#### What you have to do
For the entries below, the expected answer is the line with "Image resolution: width=1417, height=2576.", the line with "süper lig teknik direktörleri (385, 1534)", and every line between them, exactly as written, and nothing more.

#### Material for the task

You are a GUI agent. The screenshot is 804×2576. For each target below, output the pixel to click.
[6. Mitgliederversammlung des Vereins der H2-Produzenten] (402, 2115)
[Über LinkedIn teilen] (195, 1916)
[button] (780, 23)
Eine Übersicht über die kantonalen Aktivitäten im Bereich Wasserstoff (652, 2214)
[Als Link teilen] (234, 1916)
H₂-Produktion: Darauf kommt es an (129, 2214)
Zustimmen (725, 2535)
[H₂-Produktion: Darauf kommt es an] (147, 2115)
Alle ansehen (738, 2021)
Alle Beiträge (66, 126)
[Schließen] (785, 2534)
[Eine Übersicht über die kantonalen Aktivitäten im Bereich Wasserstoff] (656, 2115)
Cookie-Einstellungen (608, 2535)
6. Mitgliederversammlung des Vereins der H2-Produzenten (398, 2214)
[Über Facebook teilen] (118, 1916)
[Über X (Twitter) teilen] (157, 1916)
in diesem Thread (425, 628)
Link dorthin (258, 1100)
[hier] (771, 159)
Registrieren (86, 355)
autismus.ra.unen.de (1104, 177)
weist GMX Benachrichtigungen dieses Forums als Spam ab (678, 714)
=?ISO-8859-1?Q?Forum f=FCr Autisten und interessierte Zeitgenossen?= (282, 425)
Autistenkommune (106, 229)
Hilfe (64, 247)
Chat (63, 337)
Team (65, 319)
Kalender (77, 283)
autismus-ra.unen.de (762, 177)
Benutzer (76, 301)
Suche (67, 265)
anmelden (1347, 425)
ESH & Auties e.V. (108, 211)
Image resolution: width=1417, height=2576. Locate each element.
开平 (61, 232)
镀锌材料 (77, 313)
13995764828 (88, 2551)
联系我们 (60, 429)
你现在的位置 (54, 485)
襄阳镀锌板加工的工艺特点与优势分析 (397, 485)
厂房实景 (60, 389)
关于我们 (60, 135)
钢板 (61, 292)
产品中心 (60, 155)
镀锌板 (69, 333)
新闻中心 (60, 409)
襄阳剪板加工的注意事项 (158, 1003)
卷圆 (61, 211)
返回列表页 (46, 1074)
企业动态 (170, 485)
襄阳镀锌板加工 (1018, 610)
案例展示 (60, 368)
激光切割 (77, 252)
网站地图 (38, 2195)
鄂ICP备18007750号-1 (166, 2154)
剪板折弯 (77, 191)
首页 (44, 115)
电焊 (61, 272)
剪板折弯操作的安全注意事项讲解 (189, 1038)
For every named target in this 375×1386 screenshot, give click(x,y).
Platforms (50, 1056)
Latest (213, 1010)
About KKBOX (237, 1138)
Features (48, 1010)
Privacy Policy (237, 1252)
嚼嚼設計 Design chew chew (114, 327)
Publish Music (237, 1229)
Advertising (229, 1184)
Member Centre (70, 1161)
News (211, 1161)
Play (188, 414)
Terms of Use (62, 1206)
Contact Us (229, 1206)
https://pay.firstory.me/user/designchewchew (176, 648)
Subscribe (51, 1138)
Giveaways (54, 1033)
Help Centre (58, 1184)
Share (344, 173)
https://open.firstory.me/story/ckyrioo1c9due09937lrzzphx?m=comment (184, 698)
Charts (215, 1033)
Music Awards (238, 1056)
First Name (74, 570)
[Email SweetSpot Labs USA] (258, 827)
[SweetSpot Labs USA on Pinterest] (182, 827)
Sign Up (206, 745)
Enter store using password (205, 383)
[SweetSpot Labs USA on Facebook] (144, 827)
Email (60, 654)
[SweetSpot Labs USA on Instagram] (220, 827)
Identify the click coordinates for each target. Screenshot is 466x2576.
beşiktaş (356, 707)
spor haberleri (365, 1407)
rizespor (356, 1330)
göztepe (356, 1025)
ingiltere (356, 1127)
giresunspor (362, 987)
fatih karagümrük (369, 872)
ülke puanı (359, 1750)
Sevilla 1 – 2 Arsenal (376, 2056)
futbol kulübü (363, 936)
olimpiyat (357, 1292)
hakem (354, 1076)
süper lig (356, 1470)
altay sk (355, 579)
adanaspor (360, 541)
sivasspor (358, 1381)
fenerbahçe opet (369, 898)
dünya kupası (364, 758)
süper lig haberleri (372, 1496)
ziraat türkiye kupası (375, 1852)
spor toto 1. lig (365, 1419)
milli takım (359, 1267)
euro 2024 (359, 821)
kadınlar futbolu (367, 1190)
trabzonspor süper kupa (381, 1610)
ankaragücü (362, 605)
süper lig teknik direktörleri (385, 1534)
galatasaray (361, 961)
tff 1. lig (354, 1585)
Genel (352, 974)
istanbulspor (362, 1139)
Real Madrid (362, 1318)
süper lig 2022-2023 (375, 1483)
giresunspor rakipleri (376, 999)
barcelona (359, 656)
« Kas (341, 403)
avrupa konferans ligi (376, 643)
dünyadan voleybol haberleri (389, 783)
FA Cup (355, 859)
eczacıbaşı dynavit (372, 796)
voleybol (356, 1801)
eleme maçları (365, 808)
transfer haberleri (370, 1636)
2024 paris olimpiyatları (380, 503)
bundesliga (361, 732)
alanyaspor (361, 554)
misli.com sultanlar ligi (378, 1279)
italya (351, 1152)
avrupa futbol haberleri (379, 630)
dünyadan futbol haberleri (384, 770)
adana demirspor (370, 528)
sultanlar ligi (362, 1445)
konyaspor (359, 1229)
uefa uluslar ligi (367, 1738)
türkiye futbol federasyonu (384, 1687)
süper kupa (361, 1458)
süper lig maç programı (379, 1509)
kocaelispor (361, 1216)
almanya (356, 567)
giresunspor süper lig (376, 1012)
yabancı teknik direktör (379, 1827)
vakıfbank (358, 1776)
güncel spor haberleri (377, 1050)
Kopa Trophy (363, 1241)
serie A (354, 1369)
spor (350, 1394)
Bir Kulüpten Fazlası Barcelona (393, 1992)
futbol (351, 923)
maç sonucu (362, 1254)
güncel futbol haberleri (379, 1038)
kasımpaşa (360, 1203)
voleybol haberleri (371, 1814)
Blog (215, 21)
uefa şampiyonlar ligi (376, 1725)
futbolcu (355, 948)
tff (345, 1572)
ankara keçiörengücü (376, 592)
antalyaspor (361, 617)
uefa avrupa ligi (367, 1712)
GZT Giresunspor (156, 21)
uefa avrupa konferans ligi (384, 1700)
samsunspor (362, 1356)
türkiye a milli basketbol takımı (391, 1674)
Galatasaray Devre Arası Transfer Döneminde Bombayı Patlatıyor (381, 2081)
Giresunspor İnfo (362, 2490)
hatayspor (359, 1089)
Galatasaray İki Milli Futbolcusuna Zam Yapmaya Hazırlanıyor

#### Solution to this problem
Image resolution: width=1417, height=2576. Locate each element.
开平 (61, 232)
镀锌材料 (77, 313)
13995764828 (88, 2551)
联系我们 (60, 429)
你现在的位置 (54, 485)
襄阳镀锌板加工的工艺特点与优势分析 (397, 485)
厂房实景 (60, 389)
关于我们 (60, 135)
钢板 (61, 292)
产品中心 (60, 155)
镀锌板 (69, 333)
新闻中心 (60, 409)
襄阳剪板加工的注意事项 (158, 1003)
卷圆 (61, 211)
返回列表页 (46, 1074)
企业动态 (170, 485)
襄阳镀锌板加工 (1018, 610)
案例展示 (60, 368)
激光切割 (77, 252)
网站地图 (38, 2195)
鄂ICP备18007750号-1 (166, 2154)
剪板折弯 (77, 191)
首页 (44, 115)
电焊 (61, 272)
剪板折弯操作的安全注意事项讲解 (189, 1038)
For every named target in this 375×1386 screenshot, give click(x,y).
Platforms (50, 1056)
Latest (213, 1010)
About KKBOX (237, 1138)
Features (48, 1010)
Privacy Policy (237, 1252)
嚼嚼設計 Design chew chew (114, 327)
Publish Music (237, 1229)
Advertising (229, 1184)
Member Centre (70, 1161)
News (211, 1161)
Play (188, 414)
Terms of Use (62, 1206)
Contact Us (229, 1206)
https://pay.firstory.me/user/designchewchew (176, 648)
Subscribe (51, 1138)
Giveaways (54, 1033)
Help Centre (58, 1184)
Share (344, 173)
https://open.firstory.me/story/ckyrioo1c9due09937lrzzphx?m=comment (184, 698)
Charts (215, 1033)
Music Awards (238, 1056)
First Name (74, 570)
[Email SweetSpot Labs USA] (258, 827)
[SweetSpot Labs USA on Pinterest] (182, 827)
Sign Up (206, 745)
Enter store using password (205, 383)
[SweetSpot Labs USA on Facebook] (144, 827)
Email (60, 654)
[SweetSpot Labs USA on Instagram] (220, 827)
Identify the click coordinates for each target. Screenshot is 466x2576.
beşiktaş (356, 707)
spor haberleri (365, 1407)
rizespor (356, 1330)
göztepe (356, 1025)
ingiltere (356, 1127)
giresunspor (362, 987)
fatih karagümrük (369, 872)
ülke puanı (359, 1750)
Sevilla 1 – 2 Arsenal (376, 2056)
futbol kulübü (363, 936)
olimpiyat (357, 1292)
hakem (354, 1076)
süper lig (356, 1470)
altay sk (355, 579)
adanaspor (360, 541)
sivasspor (358, 1381)
fenerbahçe opet (369, 898)
dünya kupası (364, 758)
süper lig haberleri (372, 1496)
ziraat türkiye kupası (375, 1852)
spor toto 1. lig (365, 1419)
milli takım (359, 1267)
euro 2024 (359, 821)
kadınlar futbolu (367, 1190)
trabzonspor süper kupa (381, 1610)
ankaragücü (362, 605)
süper lig teknik direktörleri (385, 1534)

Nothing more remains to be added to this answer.